┌──

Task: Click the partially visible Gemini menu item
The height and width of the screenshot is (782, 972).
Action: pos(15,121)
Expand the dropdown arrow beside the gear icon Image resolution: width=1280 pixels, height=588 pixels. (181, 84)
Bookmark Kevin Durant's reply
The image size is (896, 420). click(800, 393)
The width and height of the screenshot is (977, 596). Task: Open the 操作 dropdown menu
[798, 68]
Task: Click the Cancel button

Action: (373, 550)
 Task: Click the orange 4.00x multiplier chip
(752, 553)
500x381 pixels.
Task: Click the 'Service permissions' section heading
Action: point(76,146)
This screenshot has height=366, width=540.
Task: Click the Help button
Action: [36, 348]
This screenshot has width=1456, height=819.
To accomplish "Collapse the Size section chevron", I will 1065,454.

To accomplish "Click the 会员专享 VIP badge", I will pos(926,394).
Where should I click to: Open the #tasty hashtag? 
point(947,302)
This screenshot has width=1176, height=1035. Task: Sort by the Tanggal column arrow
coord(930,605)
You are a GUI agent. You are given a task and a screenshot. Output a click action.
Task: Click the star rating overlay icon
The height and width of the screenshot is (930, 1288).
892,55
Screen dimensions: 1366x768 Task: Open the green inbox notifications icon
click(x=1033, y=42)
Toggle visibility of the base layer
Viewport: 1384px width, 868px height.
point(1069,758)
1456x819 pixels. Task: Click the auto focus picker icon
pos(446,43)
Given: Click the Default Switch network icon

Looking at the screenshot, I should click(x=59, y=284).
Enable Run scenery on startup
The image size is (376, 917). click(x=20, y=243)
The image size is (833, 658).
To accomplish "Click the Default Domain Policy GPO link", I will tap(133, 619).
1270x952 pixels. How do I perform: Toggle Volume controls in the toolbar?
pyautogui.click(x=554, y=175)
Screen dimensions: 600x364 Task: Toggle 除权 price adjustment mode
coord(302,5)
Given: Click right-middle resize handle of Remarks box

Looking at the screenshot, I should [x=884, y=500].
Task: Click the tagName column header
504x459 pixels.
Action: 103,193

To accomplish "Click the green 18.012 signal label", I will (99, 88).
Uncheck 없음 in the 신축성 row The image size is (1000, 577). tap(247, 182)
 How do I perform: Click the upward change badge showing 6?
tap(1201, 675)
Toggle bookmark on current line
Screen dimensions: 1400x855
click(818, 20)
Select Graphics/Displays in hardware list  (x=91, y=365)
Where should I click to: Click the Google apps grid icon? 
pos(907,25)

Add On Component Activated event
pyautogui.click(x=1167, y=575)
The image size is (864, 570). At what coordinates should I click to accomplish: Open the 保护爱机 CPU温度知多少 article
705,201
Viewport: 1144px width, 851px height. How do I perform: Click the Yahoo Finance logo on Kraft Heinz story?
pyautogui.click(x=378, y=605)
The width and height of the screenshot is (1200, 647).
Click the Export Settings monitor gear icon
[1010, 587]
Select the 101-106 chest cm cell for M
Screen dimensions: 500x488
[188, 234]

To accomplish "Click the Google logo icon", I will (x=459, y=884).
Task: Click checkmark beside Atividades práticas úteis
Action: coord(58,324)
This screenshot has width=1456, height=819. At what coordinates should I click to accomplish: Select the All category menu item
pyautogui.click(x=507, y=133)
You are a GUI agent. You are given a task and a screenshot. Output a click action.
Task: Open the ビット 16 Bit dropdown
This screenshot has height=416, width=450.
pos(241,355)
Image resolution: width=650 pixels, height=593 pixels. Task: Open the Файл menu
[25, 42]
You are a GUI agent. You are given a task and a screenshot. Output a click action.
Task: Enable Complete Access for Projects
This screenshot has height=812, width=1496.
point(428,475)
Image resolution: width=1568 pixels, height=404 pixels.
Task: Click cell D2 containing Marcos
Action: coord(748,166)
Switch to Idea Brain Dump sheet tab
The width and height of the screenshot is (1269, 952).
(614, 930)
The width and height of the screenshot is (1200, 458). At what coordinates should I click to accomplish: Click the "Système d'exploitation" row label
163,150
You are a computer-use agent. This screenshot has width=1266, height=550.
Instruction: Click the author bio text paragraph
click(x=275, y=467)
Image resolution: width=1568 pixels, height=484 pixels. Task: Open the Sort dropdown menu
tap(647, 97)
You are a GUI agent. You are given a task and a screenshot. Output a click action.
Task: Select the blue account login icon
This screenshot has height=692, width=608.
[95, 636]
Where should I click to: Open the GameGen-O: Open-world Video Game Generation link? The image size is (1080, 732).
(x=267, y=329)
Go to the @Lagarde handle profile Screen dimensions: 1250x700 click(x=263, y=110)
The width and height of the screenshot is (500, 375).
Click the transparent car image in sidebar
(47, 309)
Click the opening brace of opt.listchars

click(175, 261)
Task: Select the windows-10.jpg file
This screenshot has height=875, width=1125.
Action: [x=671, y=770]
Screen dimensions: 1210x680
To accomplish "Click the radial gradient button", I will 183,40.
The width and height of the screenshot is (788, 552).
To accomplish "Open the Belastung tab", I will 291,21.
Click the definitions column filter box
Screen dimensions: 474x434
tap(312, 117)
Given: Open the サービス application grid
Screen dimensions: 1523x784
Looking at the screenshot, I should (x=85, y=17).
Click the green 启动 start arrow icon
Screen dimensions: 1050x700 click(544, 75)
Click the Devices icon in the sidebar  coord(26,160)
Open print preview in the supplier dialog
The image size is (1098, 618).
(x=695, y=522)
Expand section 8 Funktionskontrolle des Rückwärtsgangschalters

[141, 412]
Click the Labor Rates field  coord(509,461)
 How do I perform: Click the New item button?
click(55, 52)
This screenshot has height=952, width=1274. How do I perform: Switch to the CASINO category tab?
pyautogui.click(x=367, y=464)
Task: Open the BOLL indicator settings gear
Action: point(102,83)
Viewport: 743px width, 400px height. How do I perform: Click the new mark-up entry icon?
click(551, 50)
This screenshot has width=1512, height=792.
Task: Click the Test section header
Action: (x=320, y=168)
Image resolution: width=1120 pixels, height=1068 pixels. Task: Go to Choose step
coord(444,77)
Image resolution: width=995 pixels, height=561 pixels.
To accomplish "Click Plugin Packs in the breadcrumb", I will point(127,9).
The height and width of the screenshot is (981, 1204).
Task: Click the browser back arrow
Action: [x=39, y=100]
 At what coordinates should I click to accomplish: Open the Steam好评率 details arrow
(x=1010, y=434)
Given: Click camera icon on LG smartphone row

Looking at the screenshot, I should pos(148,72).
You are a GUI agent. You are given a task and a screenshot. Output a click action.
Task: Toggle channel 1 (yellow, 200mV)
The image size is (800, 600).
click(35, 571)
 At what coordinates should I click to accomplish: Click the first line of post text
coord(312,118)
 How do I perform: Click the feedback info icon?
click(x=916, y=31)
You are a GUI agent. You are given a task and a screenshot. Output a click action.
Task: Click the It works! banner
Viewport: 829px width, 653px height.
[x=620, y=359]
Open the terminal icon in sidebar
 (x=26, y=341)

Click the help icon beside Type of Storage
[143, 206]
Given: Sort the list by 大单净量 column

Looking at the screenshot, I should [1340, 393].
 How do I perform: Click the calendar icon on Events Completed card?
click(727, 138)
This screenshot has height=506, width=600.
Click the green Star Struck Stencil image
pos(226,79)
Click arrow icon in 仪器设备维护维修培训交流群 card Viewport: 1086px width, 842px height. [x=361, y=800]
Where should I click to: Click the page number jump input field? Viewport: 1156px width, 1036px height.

└──

* DIRECTIVE:
Extract every line of the material above and reproduce each one word for word, in its original order.

* SOLUTION TO THIS EXERCISE:
Task: Click the partially visible Gemini menu item
The height and width of the screenshot is (782, 972).
Action: pos(15,121)
Expand the dropdown arrow beside the gear icon Image resolution: width=1280 pixels, height=588 pixels. (181, 84)
Bookmark Kevin Durant's reply
The image size is (896, 420). click(800, 393)
The width and height of the screenshot is (977, 596). Task: Open the 操作 dropdown menu
[798, 68]
Task: Click the Cancel button

Action: (373, 550)
 Task: Click the orange 4.00x multiplier chip
(752, 553)
500x381 pixels.
Task: Click the 'Service permissions' section heading
Action: point(76,146)
This screenshot has height=366, width=540.
Task: Click the Help button
Action: [36, 348]
This screenshot has width=1456, height=819.
To accomplish "Collapse the Size section chevron", I will 1065,454.

To accomplish "Click the 会员专享 VIP badge", I will pos(926,394).
Where should I click to: Open the #tasty hashtag? 
point(947,302)
This screenshot has width=1176, height=1035. Task: Sort by the Tanggal column arrow
coord(930,605)
You are a GUI agent. You are given a task and a screenshot. Output a click action.
Task: Click the star rating overlay icon
The height and width of the screenshot is (930, 1288).
892,55
Screen dimensions: 1366x768 Task: Open the green inbox notifications icon
click(x=1033, y=42)
Toggle visibility of the base layer
Viewport: 1384px width, 868px height.
point(1069,758)
1456x819 pixels. Task: Click the auto focus picker icon
pos(446,43)
Given: Click the Default Switch network icon

Looking at the screenshot, I should click(x=59, y=284).
Enable Run scenery on startup
The image size is (376, 917). click(x=20, y=243)
The image size is (833, 658).
To accomplish "Click the Default Domain Policy GPO link", I will tap(133, 619).
1270x952 pixels. How do I perform: Toggle Volume controls in the toolbar?
pyautogui.click(x=554, y=175)
Screen dimensions: 600x364 Task: Toggle 除权 price adjustment mode
coord(302,5)
Given: Click right-middle resize handle of Remarks box

Looking at the screenshot, I should [x=884, y=500].
Task: Click the tagName column header
504x459 pixels.
Action: 103,193

To accomplish "Click the green 18.012 signal label", I will (99, 88).
Uncheck 없음 in the 신축성 row The image size is (1000, 577). tap(247, 182)
 How do I perform: Click the upward change badge showing 6?
tap(1201, 675)
Toggle bookmark on current line
Screen dimensions: 1400x855
click(818, 20)
Select Graphics/Displays in hardware list  (x=91, y=365)
Where should I click to: Click the Google apps grid icon? 
pos(907,25)

Add On Component Activated event
pyautogui.click(x=1167, y=575)
The image size is (864, 570). At what coordinates should I click to accomplish: Open the 保护爱机 CPU温度知多少 article
705,201
Viewport: 1144px width, 851px height. How do I perform: Click the Yahoo Finance logo on Kraft Heinz story?
pyautogui.click(x=378, y=605)
The width and height of the screenshot is (1200, 647).
Click the Export Settings monitor gear icon
[1010, 587]
Select the 101-106 chest cm cell for M
Screen dimensions: 500x488
[188, 234]

To accomplish "Click the Google logo icon", I will (x=459, y=884).
Task: Click checkmark beside Atividades práticas úteis
Action: coord(58,324)
This screenshot has width=1456, height=819. At what coordinates should I click to accomplish: Select the All category menu item
pyautogui.click(x=507, y=133)
You are a GUI agent. You are given a task and a screenshot. Output a click action.
Task: Open the ビット 16 Bit dropdown
This screenshot has height=416, width=450.
pos(241,355)
Image resolution: width=650 pixels, height=593 pixels. Task: Open the Файл menu
[25, 42]
You are a GUI agent. You are given a task and a screenshot. Output a click action.
Task: Enable Complete Access for Projects
This screenshot has height=812, width=1496.
point(428,475)
Image resolution: width=1568 pixels, height=404 pixels.
Task: Click cell D2 containing Marcos
Action: coord(748,166)
Switch to Idea Brain Dump sheet tab
The width and height of the screenshot is (1269, 952).
(614, 930)
The width and height of the screenshot is (1200, 458). At what coordinates should I click to accomplish: Click the "Système d'exploitation" row label
163,150
You are a computer-use agent. This screenshot has width=1266, height=550.
Instruction: Click the author bio text paragraph
click(x=275, y=467)
Image resolution: width=1568 pixels, height=484 pixels. Task: Open the Sort dropdown menu
tap(647, 97)
You are a GUI agent. You are given a task and a screenshot. Output a click action.
Task: Select the blue account login icon
This screenshot has height=692, width=608.
[95, 636]
Where should I click to: Open the GameGen-O: Open-world Video Game Generation link? The image size is (1080, 732).
(x=267, y=329)
Go to the @Lagarde handle profile Screen dimensions: 1250x700 click(x=263, y=110)
The width and height of the screenshot is (500, 375).
Click the transparent car image in sidebar
(47, 309)
Click the opening brace of opt.listchars

click(175, 261)
Task: Select the windows-10.jpg file
This screenshot has height=875, width=1125.
Action: [x=671, y=770]
Screen dimensions: 1210x680
To accomplish "Click the radial gradient button", I will 183,40.
The width and height of the screenshot is (788, 552).
To accomplish "Open the Belastung tab", I will 291,21.
Click the definitions column filter box
Screen dimensions: 474x434
tap(312, 117)
Given: Open the サービス application grid
Screen dimensions: 1523x784
Looking at the screenshot, I should (x=85, y=17).
Click the green 启动 start arrow icon
Screen dimensions: 1050x700 click(544, 75)
Click the Devices icon in the sidebar  coord(26,160)
Open print preview in the supplier dialog
The image size is (1098, 618).
(x=695, y=522)
Expand section 8 Funktionskontrolle des Rückwärtsgangschalters

[141, 412]
Click the Labor Rates field  coord(509,461)
 How do I perform: Click the New item button?
click(55, 52)
This screenshot has height=952, width=1274. How do I perform: Switch to the CASINO category tab?
pyautogui.click(x=367, y=464)
Task: Open the BOLL indicator settings gear
Action: point(102,83)
Viewport: 743px width, 400px height. How do I perform: Click the new mark-up entry icon?
click(551, 50)
This screenshot has width=1512, height=792.
Task: Click the Test section header
Action: (x=320, y=168)
Image resolution: width=1120 pixels, height=1068 pixels. Task: Go to Choose step
coord(444,77)
Image resolution: width=995 pixels, height=561 pixels.
To accomplish "Click Plugin Packs in the breadcrumb", I will point(127,9).
The height and width of the screenshot is (981, 1204).
Task: Click the browser back arrow
Action: [x=39, y=100]
 At what coordinates should I click to accomplish: Open the Steam好评率 details arrow
(x=1010, y=434)
Given: Click camera icon on LG smartphone row

Looking at the screenshot, I should pos(148,72).
You are a GUI agent. You are given a task and a screenshot. Output a click action.
Task: Toggle channel 1 (yellow, 200mV)
The image size is (800, 600).
click(35, 571)
 At what coordinates should I click to accomplish: Click the first line of post text
coord(312,118)
 How do I perform: Click the feedback info icon?
click(x=916, y=31)
You are a GUI agent. You are given a task and a screenshot. Output a click action.
Task: Click the It works! banner
Viewport: 829px width, 653px height.
[x=620, y=359]
Open the terminal icon in sidebar
 (x=26, y=341)

Click the help icon beside Type of Storage
[143, 206]
Given: Sort the list by 大单净量 column

Looking at the screenshot, I should [1340, 393].
 How do I perform: Click the calendar icon on Events Completed card?
click(727, 138)
This screenshot has height=506, width=600.
Click the green Star Struck Stencil image
pos(226,79)
Click arrow icon in 仪器设备维护维修培训交流群 card Viewport: 1086px width, 842px height. [x=361, y=800]
Where should I click to: Click the page number jump input field? Viewport: 1156px width, 1036px height.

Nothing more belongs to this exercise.